3-Tanzanie : La Chine a annulé une partie de la dette de la Tanzanie en 2013. L’annulation de la dette visait à promouvoir la coopération économique et à renforcer les relations bilatérales entre les deux pays.

4-République démocratique du Congo (RDC) : En 2010, la Chine a annulé une partie de la dette de la RDC dans le cadre d’un accord bilatéral. L’allégement de la dette visait à aider la RDC à gérer le fardeau de sa dette et à promouvoir la stabilité économique.
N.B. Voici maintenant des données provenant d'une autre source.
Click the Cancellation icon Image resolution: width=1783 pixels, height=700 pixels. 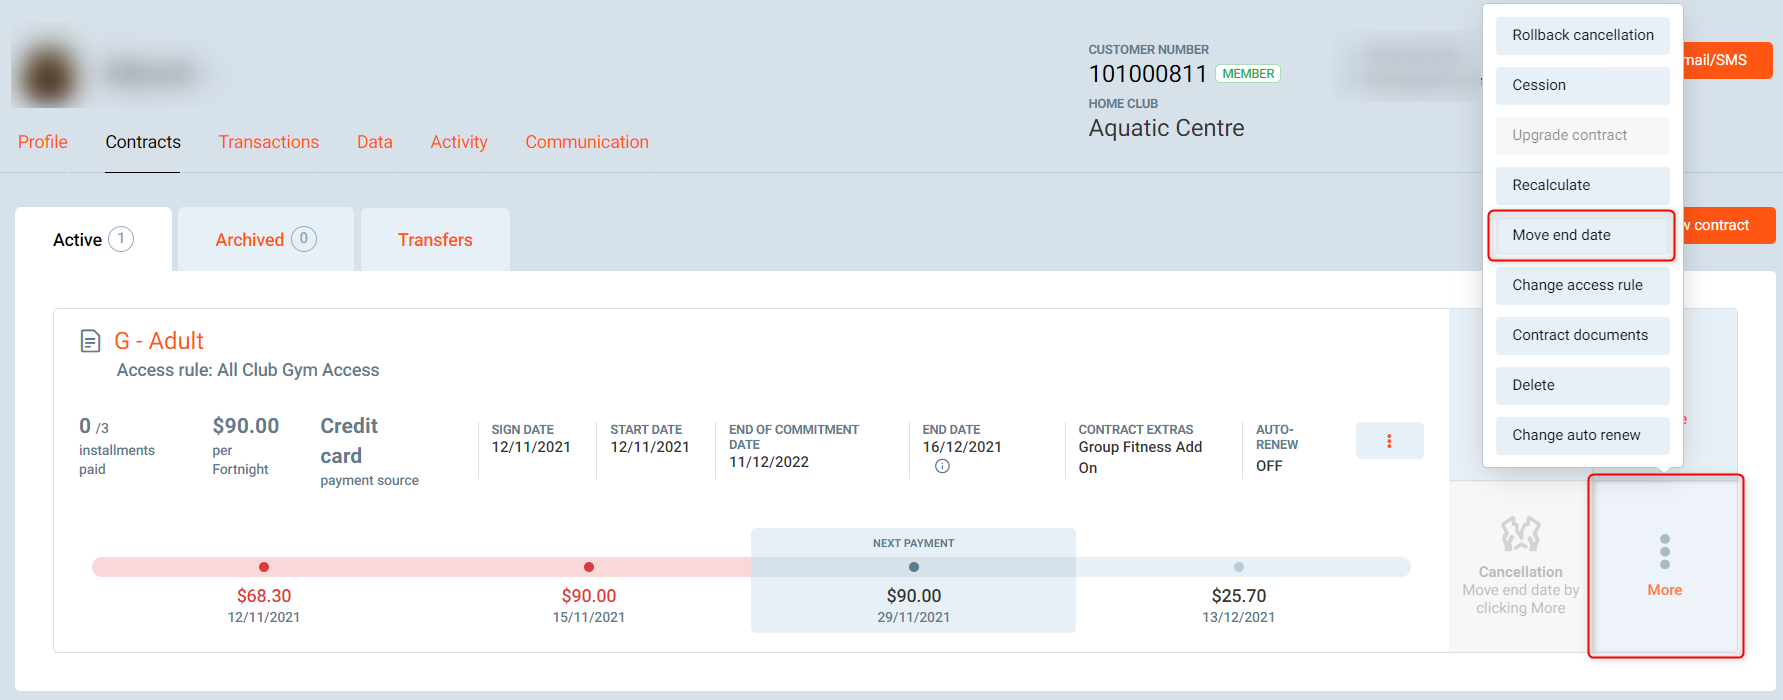coord(1520,534)
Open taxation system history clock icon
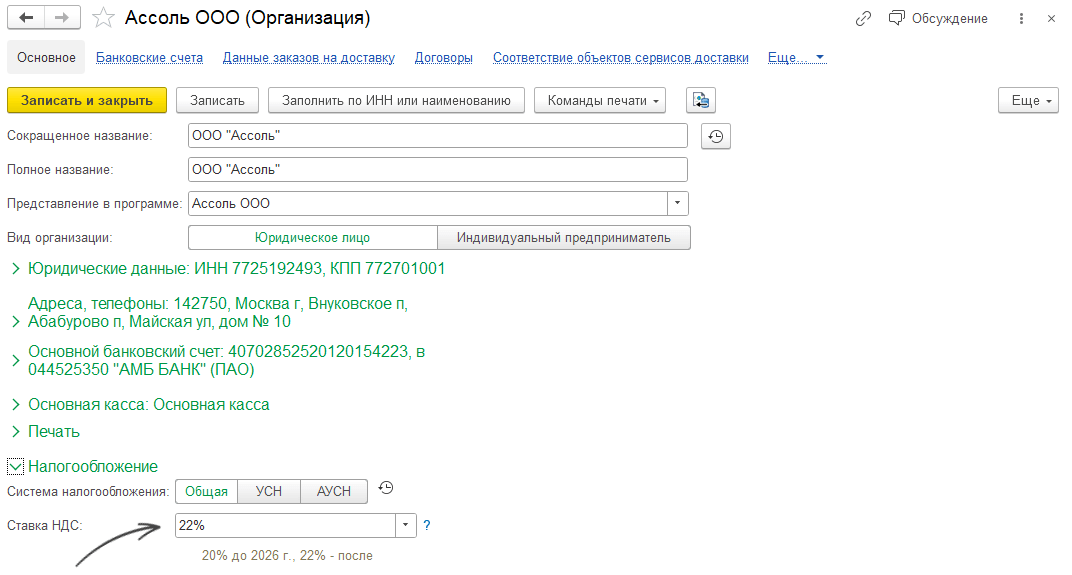The height and width of the screenshot is (575, 1072). coord(387,488)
5-Angola : La Chine a amorcé des discussions sur la restructuration de la dette de l’Angola, l’un des pays africains bénéficiant d’importants prêts chinois. Sans porter sur une annulation pure et simple, ces discussions visent à alléger la pression de remboursement de l’Angola.

L’annulation ou la restructuration de la dette s’accompagne de conditions ou d’accords spécifiques liés à la coopération économique à venir, comme l’augmentation des échanges commerciaux, des investissements ou de la participation à des projets financés par la Chine. Elles sont généralement négociées au cas par cas et les conditions peuvent varier. Toutefois, malgré ces cas d’allégement de la dette, des inquiétudes ont été soulevées quant à la viabilité de la dette globale des pays africains bénéficiant d’importants prêts chinois. Certains critiques affirment que si l’allégement de la dette peut apporter un soulagement temporaire, il faut aborder les questions sous-jacentes de la gestion de la dette et de la transparence.

La montée en puissance de la Chine en Afrique n’est pas passée inaperçue aux yeux des autres joueurs mondiaux. La Turquie, en 2008, et les USA sous l’administration du président Barack Obama, en 2014, ont lancé leurs stratégies d’engagement en Afrique, afin de profiter des opportunités naissantes. La Russie a également rejoint la mêlée en organisant deux sommets pour souligner son intérêt unique pour les ressources stratégiques de l’Afrique, qui comprennent des matières premières vitales telles que le pétrole, le gaz et les minéraux.

Les visites autrefois séduisantes des dirigeants européens et de leurs ministres des Affaires étrangères en Afrique ont désormais moins de poids pour influencer la trajectoire du continent. Le discours de l’Europe, caractérisé par des intérêts myopes, des « valeurs » et des « conditions en matière de droits de la personne », a eu du mal à rallier les nations africaines dans le sens de sa vision. Les antécédents de l’Europe en matière d’extraction de ressources sans investissement proportionnel dans le développement sapent encore davantage son influence. En revanche, la croissance économique durable et l’approche partenariale de la Chine vont de pair avec les aspirations africaines.

Le conflit en cours en Ukraine marque un tournant qui rééquilibre la dynamique du pouvoir mondial et offre aux joueurs émergents la possibilité de rejeter la domination occidentale. Les vastes ressources de l’Afrique étant en jeu, il n’est pas surprenant qu’elle soit devenue un champ de bataille pour gagner en influence, les puissances concurrentes rivalisant pour se positionner en tant que bienfaiteurs du continent. L’Afrique accueille favorablement la concurrence des superpuissances mondiales et d’autres nations désireuses d’établir une relation saine avec le continent, loin de tout diktat.